What is needed: Can you pull out each line of the data below that includes the word "agent"?

[Stored records]
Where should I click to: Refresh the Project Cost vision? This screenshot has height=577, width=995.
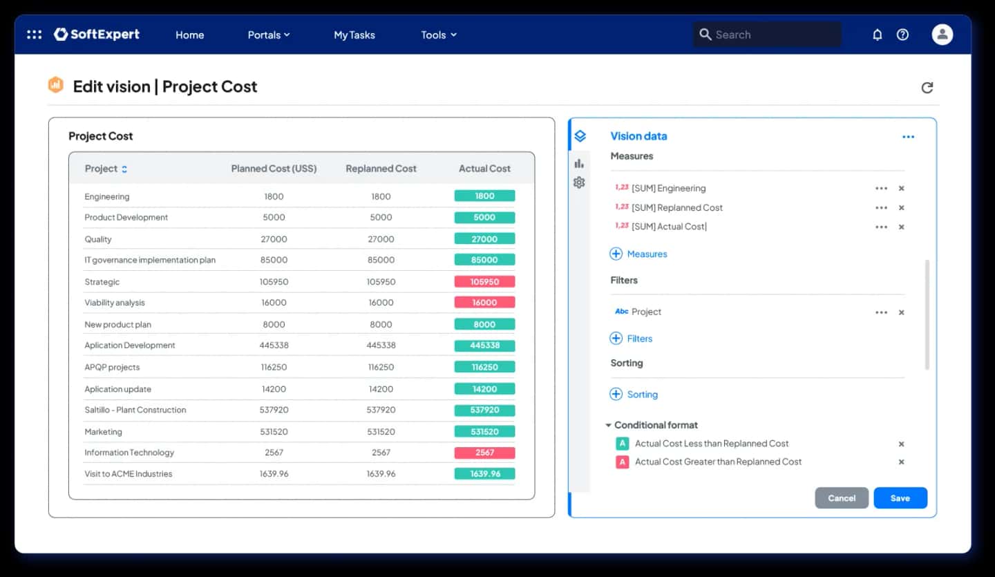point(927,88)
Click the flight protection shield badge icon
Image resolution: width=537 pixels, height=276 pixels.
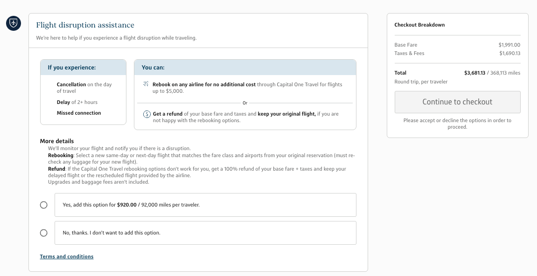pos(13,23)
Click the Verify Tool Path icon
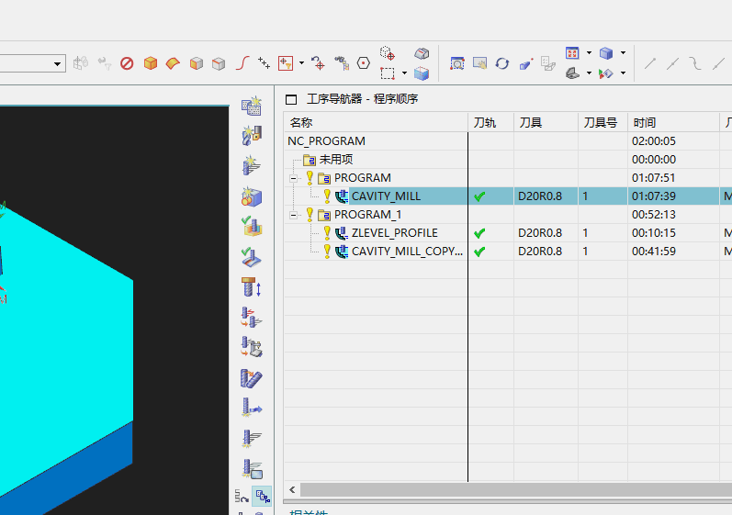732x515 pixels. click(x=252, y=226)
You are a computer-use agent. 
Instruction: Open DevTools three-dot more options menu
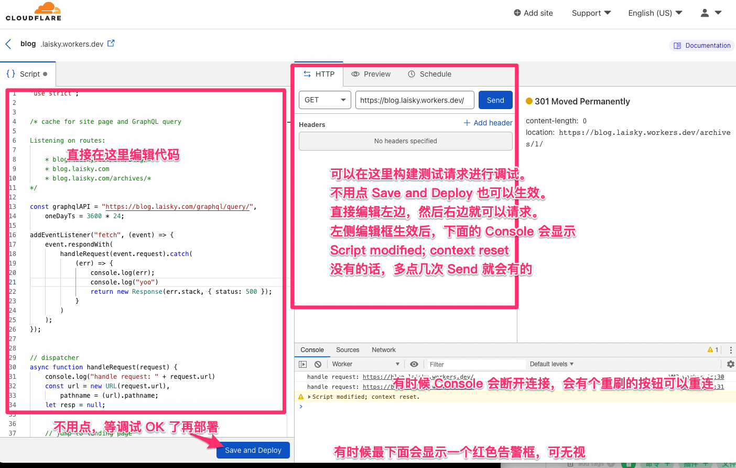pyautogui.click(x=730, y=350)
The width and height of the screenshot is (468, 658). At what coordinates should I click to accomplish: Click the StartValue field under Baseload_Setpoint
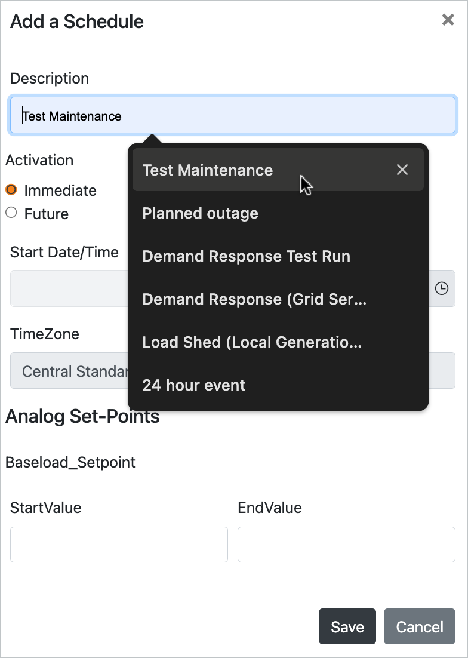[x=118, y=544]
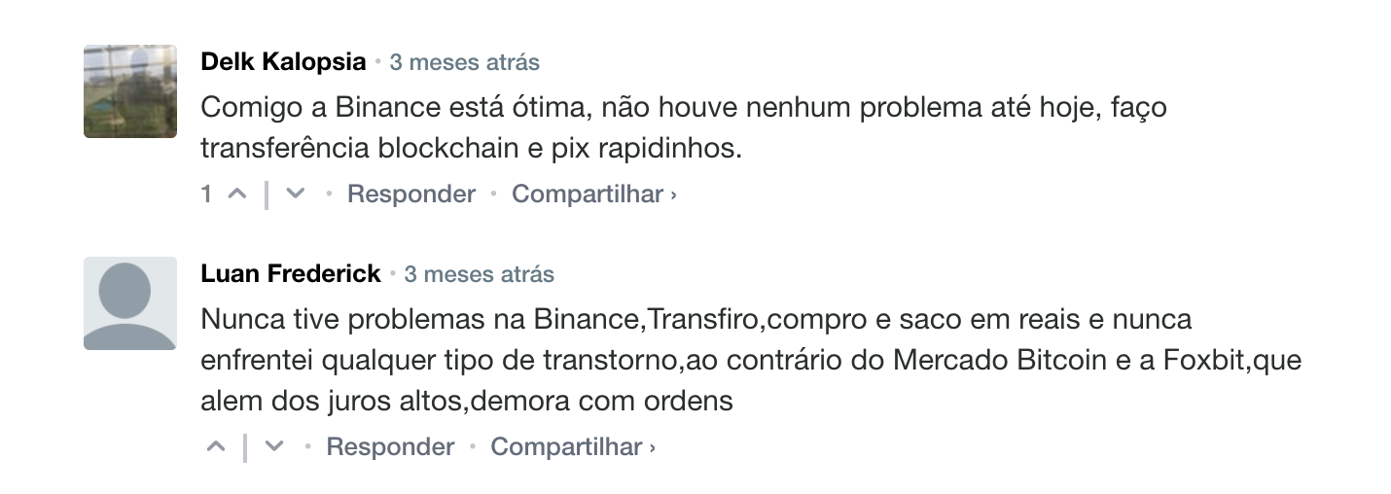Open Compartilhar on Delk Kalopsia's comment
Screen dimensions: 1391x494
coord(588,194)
--
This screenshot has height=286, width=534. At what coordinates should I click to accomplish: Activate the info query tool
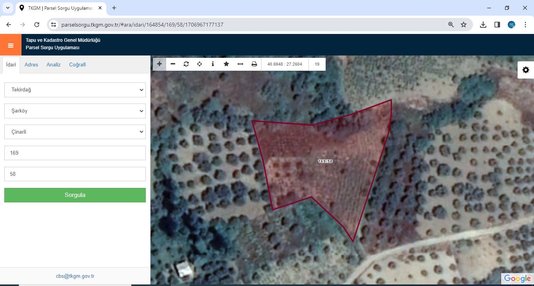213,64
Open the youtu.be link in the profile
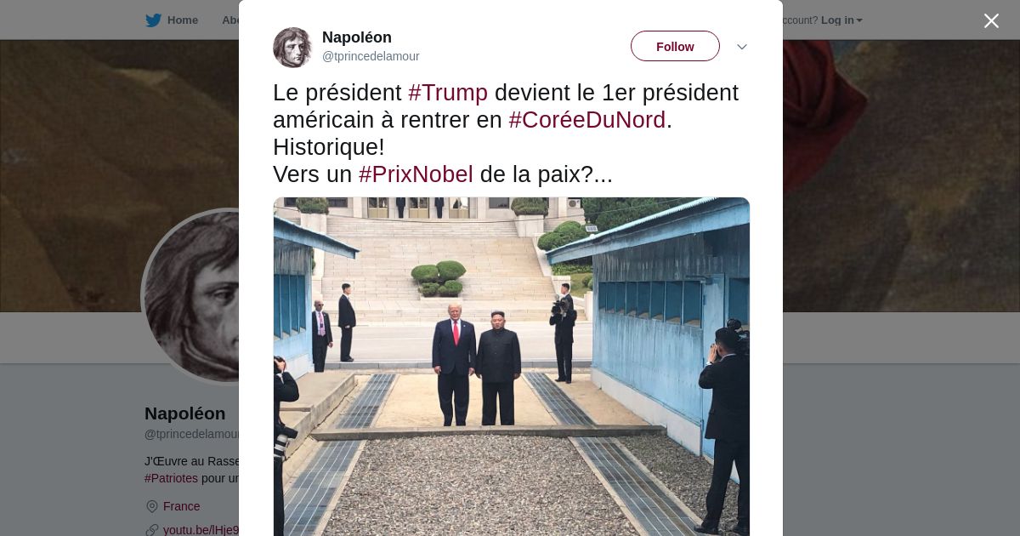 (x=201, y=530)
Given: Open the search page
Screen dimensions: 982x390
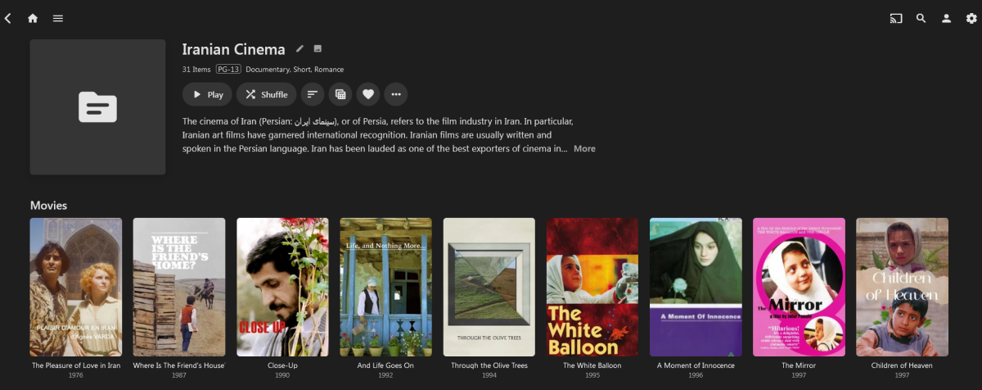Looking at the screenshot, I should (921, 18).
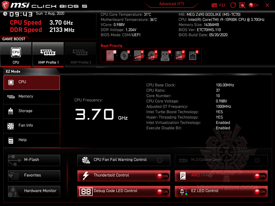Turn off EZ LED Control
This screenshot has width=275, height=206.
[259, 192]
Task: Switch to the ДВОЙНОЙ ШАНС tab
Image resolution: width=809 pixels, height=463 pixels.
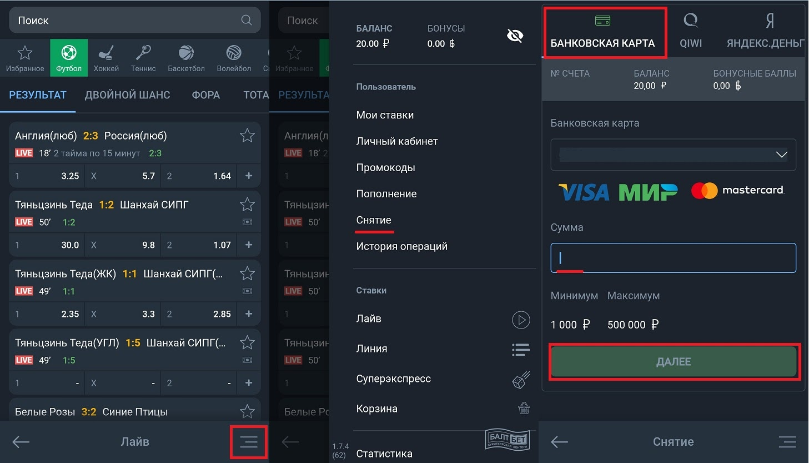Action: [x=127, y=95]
--
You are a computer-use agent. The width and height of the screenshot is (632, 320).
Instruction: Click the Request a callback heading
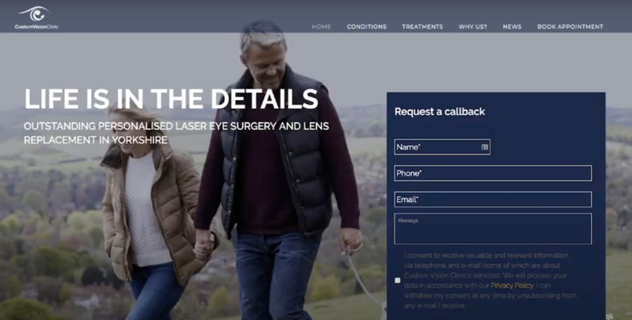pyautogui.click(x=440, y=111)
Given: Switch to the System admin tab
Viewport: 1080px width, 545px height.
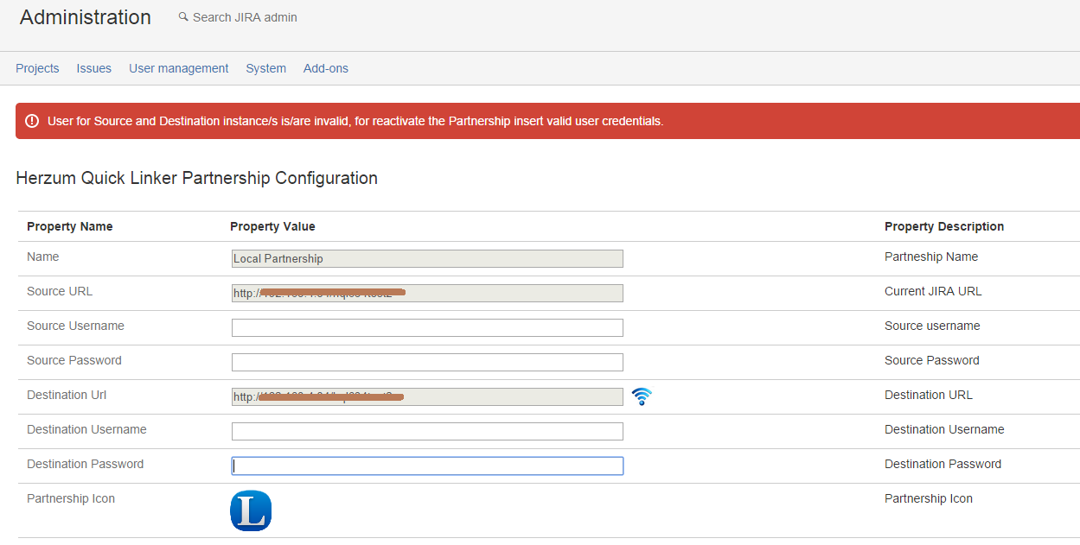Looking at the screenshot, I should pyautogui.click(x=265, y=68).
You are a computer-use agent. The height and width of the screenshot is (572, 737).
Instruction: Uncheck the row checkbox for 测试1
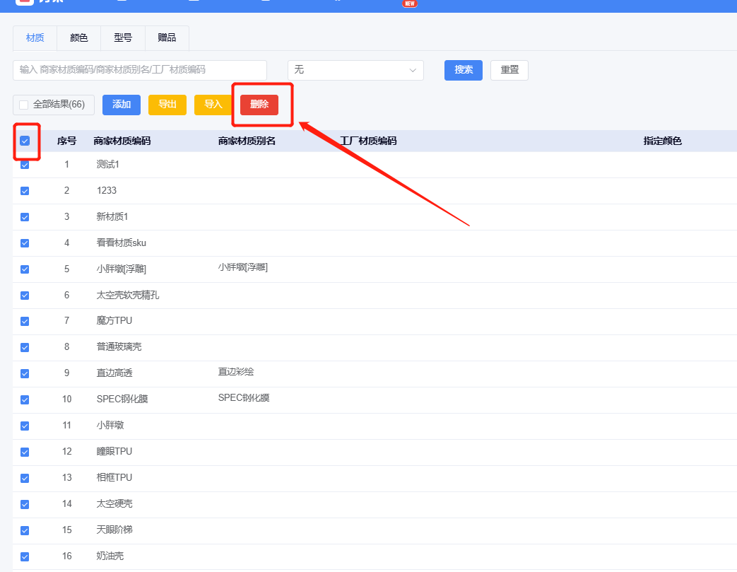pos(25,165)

Reply to the exercise:
You are a computer-use agent. 
You are a computer-use agent. The width and height of the screenshot is (632, 320).
You are a computer-use agent. The height and width of the screenshot is (572, 737).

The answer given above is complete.